* [RECORDS PROVIDED]:

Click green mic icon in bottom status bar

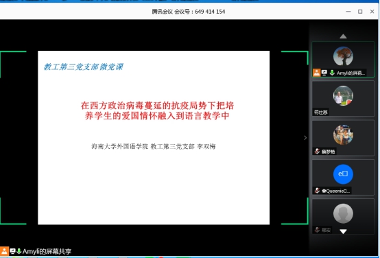(19, 251)
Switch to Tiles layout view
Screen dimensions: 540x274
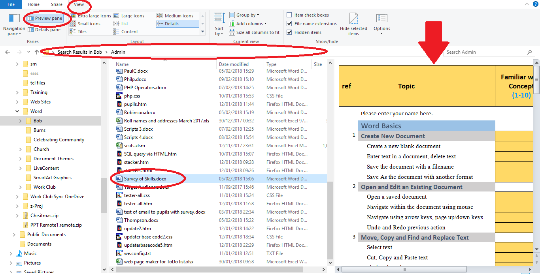82,32
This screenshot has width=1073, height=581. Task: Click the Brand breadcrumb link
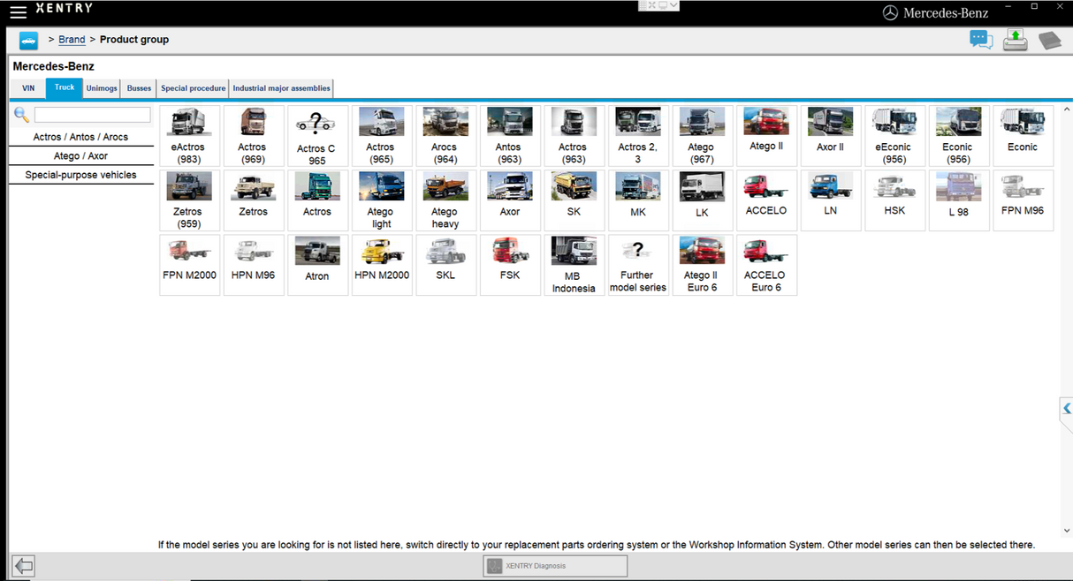pyautogui.click(x=72, y=40)
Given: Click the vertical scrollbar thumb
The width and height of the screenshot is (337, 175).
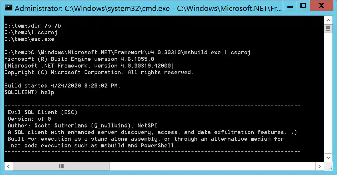Looking at the screenshot, I should pyautogui.click(x=328, y=29).
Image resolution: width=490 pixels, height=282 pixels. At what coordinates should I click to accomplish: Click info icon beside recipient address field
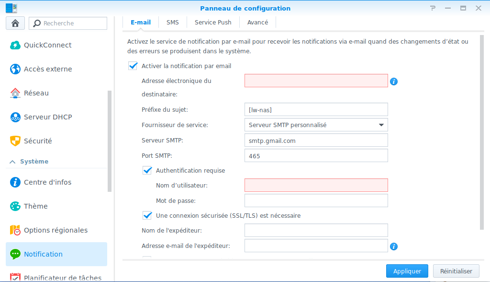(x=394, y=82)
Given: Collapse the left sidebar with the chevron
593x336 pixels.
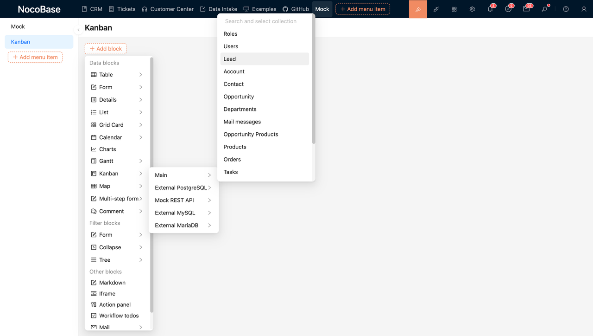Looking at the screenshot, I should click(x=78, y=29).
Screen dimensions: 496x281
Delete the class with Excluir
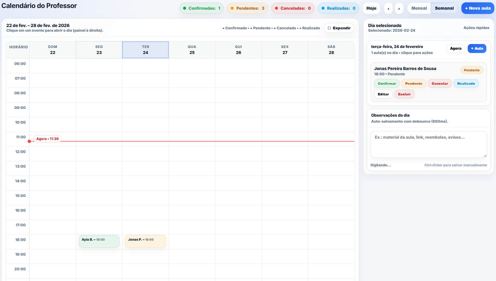(404, 94)
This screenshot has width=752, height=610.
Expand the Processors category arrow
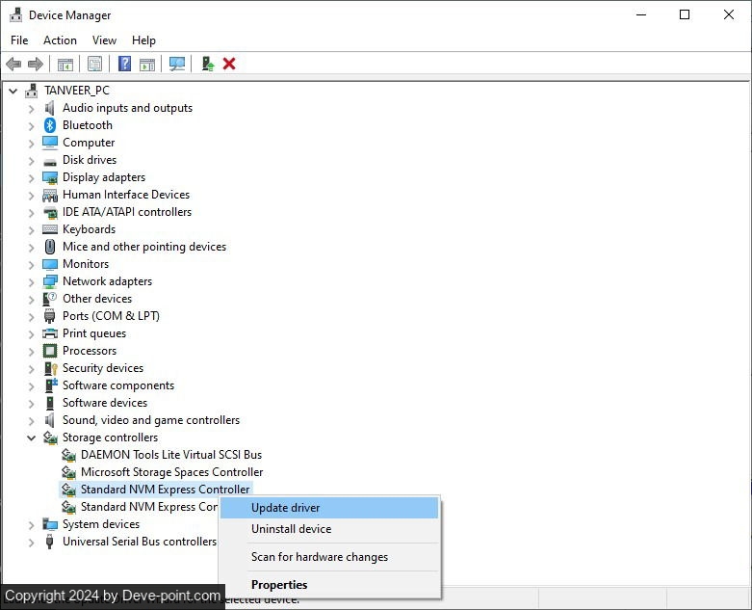[32, 351]
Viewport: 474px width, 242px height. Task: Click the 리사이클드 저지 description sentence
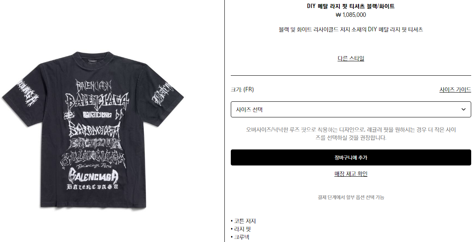(x=351, y=30)

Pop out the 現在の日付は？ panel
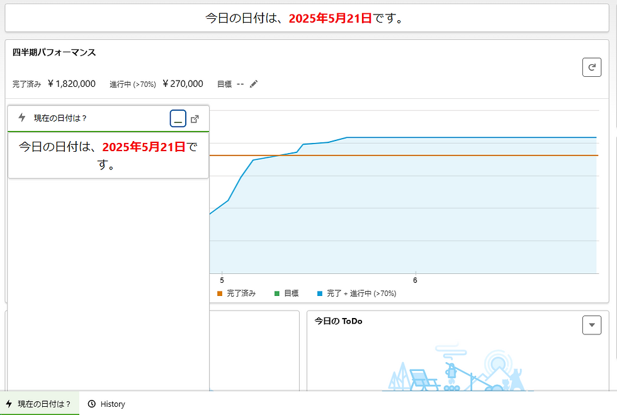(x=195, y=118)
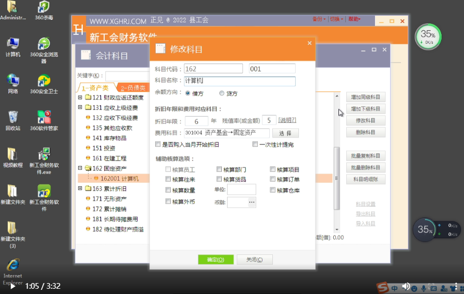Collapse the 162 固定资产 tree node

click(80, 168)
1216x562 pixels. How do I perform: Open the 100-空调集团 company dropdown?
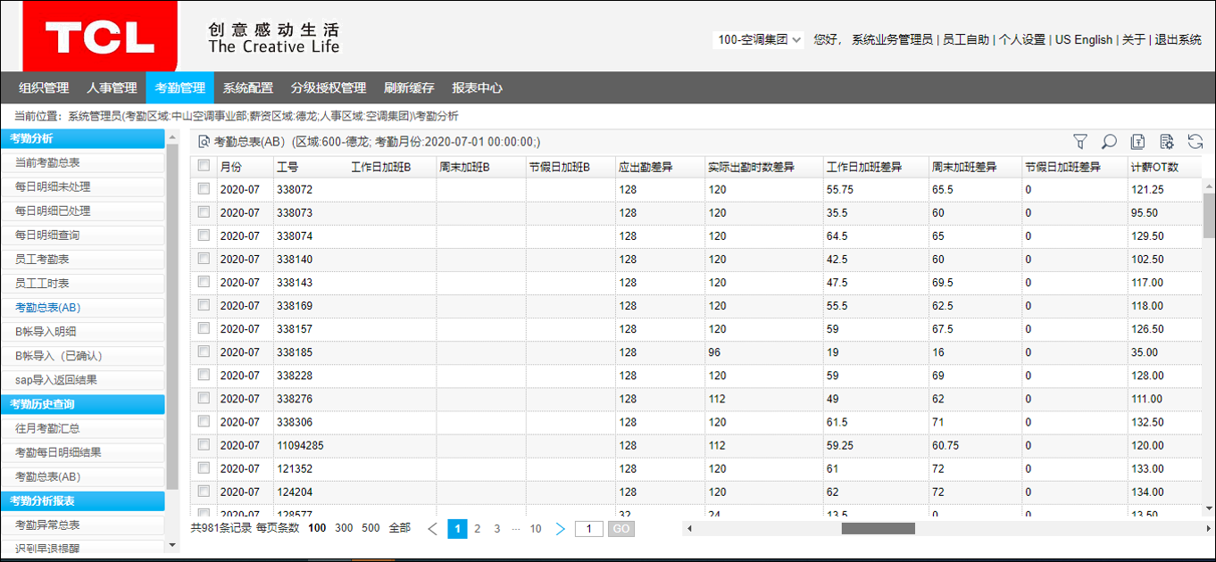(760, 39)
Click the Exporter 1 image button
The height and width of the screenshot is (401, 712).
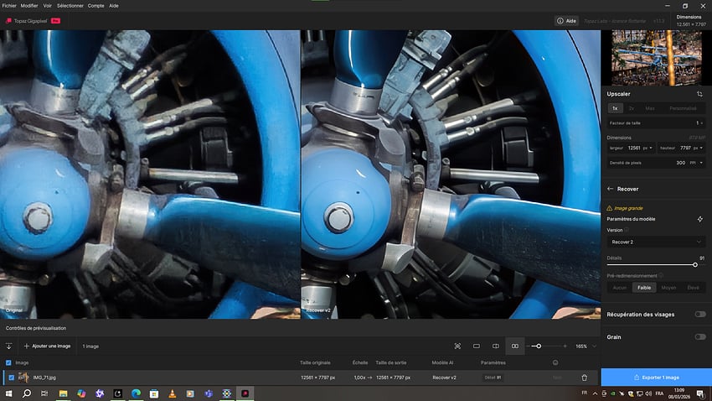[x=656, y=378]
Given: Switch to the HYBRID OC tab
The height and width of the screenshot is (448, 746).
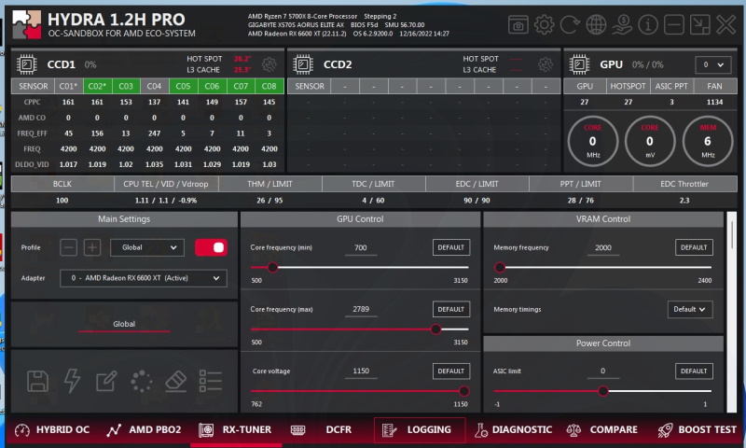Looking at the screenshot, I should point(52,430).
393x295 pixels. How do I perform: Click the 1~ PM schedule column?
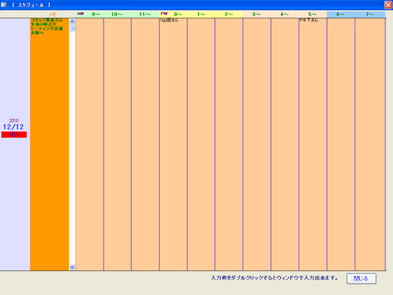[x=201, y=144]
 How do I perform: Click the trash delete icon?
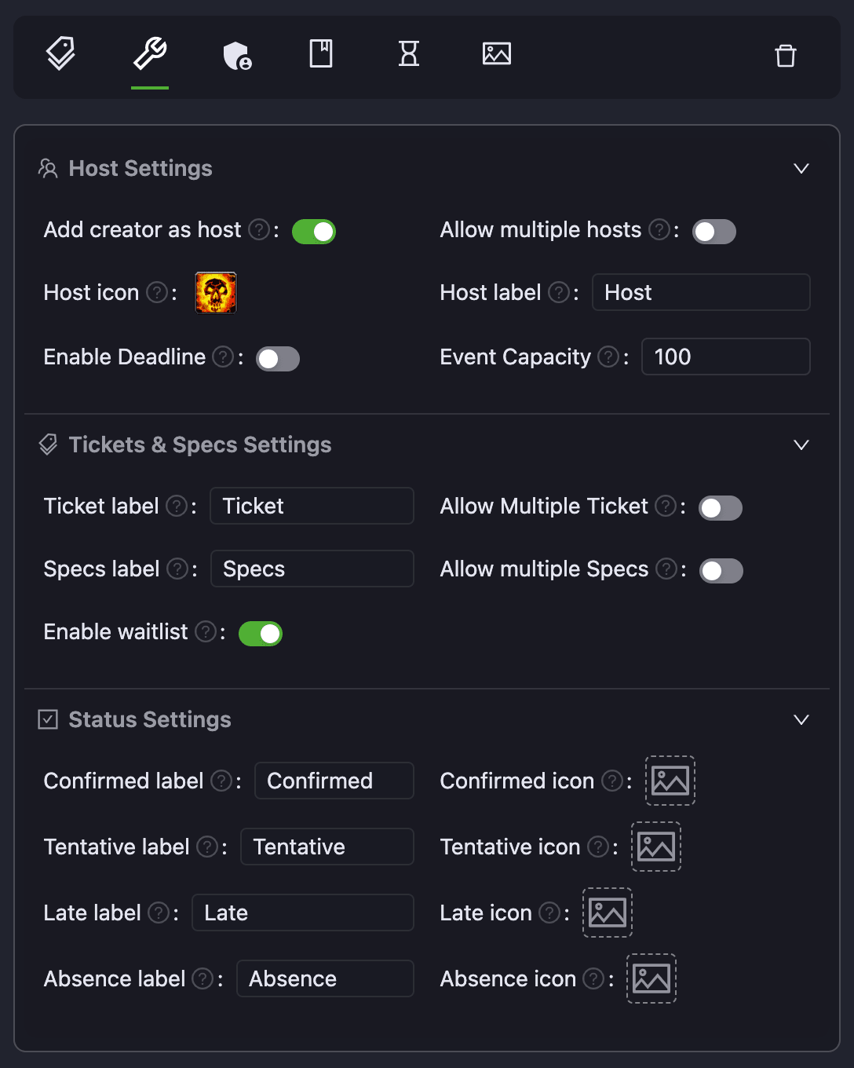point(785,56)
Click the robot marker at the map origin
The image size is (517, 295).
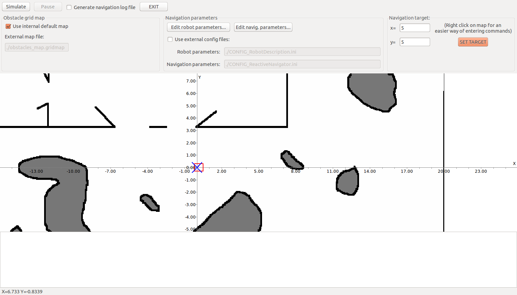[198, 167]
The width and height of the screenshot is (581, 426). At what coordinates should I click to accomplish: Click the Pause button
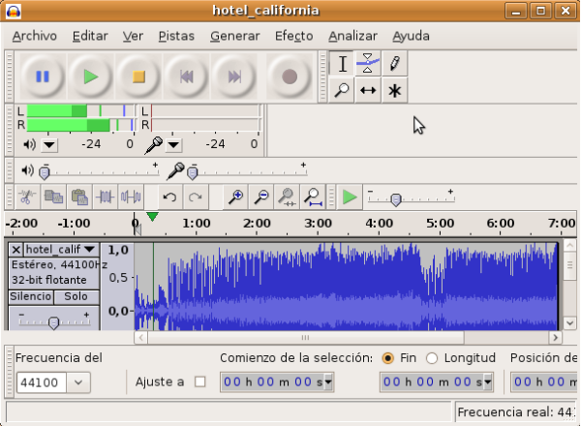point(42,76)
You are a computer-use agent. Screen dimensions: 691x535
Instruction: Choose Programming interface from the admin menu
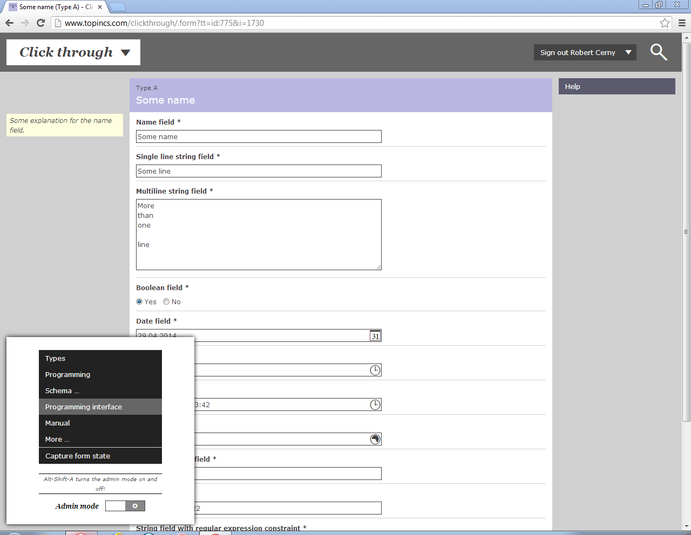84,407
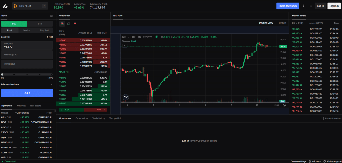Switch trade side to Sell
Image resolution: width=342 pixels, height=163 pixels.
[40, 24]
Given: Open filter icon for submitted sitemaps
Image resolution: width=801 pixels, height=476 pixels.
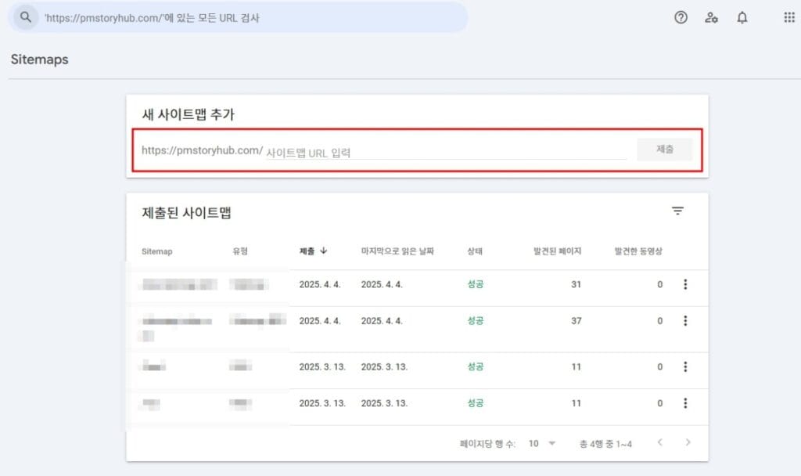Looking at the screenshot, I should click(677, 211).
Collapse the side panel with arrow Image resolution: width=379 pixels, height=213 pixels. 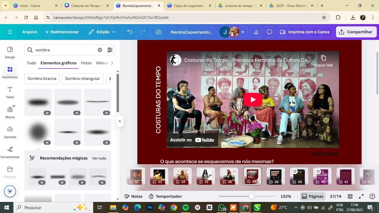pos(120,121)
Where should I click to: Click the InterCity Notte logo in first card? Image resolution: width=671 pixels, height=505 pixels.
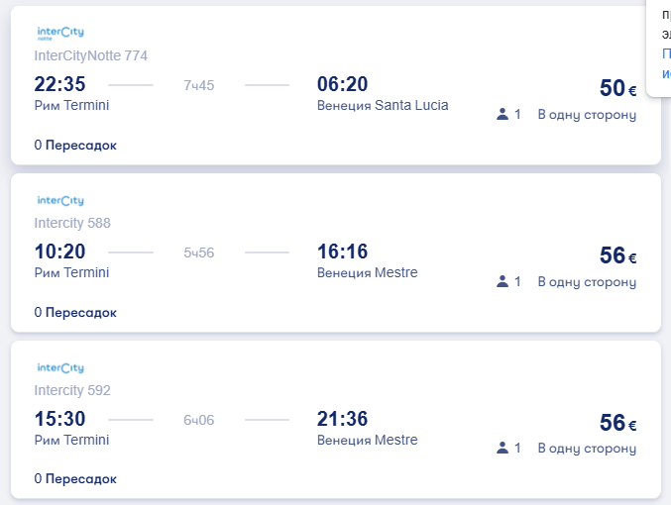(59, 34)
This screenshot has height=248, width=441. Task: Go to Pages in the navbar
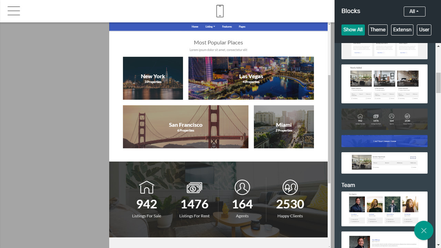242,27
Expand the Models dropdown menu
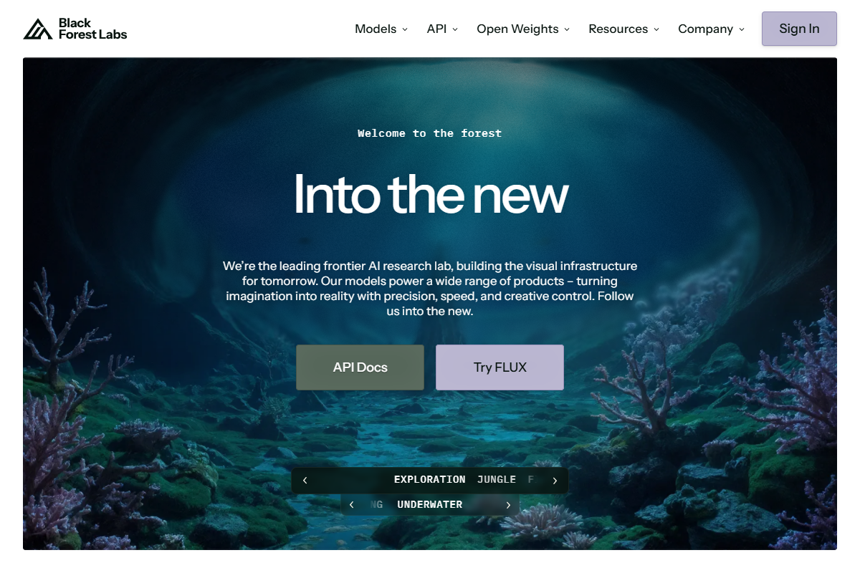The image size is (860, 573). [381, 29]
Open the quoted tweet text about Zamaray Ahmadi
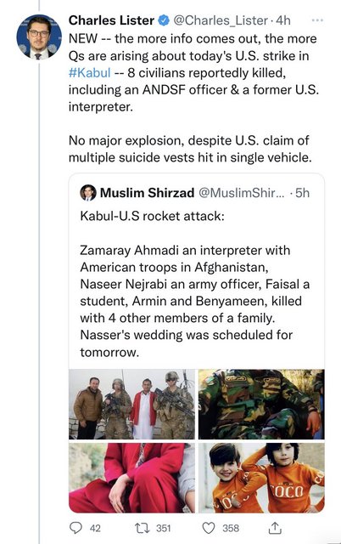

* [WORK ORDER]:
A single number is the whole answer here: the number of lines in the data containing "Given".

* [TASK SOLUTION]:
4